Wednesday, March 8, 2017

Gold Trends (08 March 2017) - Updates of Mib Agenti

In the daily charts, the short term directional indicators are quickly declining with one appendage pushing into the oversold zone and the other not too far away. 

They have now come down to around the 23% and we may just get a chance to see it go to a low number on this run as the march on seems relentless. 

The medium term trending indicators are looking very serious at this point and have dug deep under the parity line. 

If gold prices moves in tandem as the indicator, then, gold will have another shot at the recent lows, nearer the low 1100’s. 

However, that is just theory, and not taking other factors or indicators into considerations.  

The long term directional indicators have finally today decided to break apart and confirming the direction lower. 

As this is newly minted, it is still a weak signal and need a couple of days, to solidify and become a stronger signal. 

The momentum/volatility indicators are picking up but not as quickly as one would like it. 

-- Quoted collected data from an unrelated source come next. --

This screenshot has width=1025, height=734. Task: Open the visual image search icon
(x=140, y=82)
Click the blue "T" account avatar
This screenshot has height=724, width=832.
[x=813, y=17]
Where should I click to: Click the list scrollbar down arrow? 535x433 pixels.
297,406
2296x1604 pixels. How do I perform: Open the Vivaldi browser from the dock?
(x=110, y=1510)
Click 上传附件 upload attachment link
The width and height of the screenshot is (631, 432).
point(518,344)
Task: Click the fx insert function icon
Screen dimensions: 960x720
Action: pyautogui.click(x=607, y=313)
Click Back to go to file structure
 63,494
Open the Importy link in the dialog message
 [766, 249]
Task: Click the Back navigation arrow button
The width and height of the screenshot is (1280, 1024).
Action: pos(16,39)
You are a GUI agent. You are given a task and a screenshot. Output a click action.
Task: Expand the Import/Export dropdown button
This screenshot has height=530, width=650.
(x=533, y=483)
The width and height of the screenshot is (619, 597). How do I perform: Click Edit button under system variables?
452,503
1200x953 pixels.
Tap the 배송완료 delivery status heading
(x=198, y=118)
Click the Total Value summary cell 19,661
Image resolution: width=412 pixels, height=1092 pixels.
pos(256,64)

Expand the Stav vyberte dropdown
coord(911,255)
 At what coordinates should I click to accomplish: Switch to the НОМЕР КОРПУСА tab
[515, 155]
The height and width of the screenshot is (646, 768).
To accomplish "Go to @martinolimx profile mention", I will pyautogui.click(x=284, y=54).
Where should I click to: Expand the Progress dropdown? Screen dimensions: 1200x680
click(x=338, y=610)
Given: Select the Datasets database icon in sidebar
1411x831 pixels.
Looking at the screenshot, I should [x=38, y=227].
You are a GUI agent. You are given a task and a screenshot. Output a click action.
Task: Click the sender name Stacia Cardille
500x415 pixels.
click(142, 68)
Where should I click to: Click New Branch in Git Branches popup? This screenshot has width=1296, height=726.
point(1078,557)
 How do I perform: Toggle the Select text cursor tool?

So that is still a hindrance and holding gold back from it’s full potential and unleash the floodgates from opening fully and we get a fantastic sell off from it. 

Something we have not seen in a long time. 

Building up nicely, the negative bias is also widening and making it slightly more durable.

Interim supports are at 1206, 1196 & 1181.50 with minor supports at 1208.80, 1200.10 & 1190.60.

Interim resistances are at 1221, 1227 & 1236.50 with minor resistances at 1218.50, 1231.40 & 1238.


The daily/weekly trend changer points are at 1253.85/1174.05.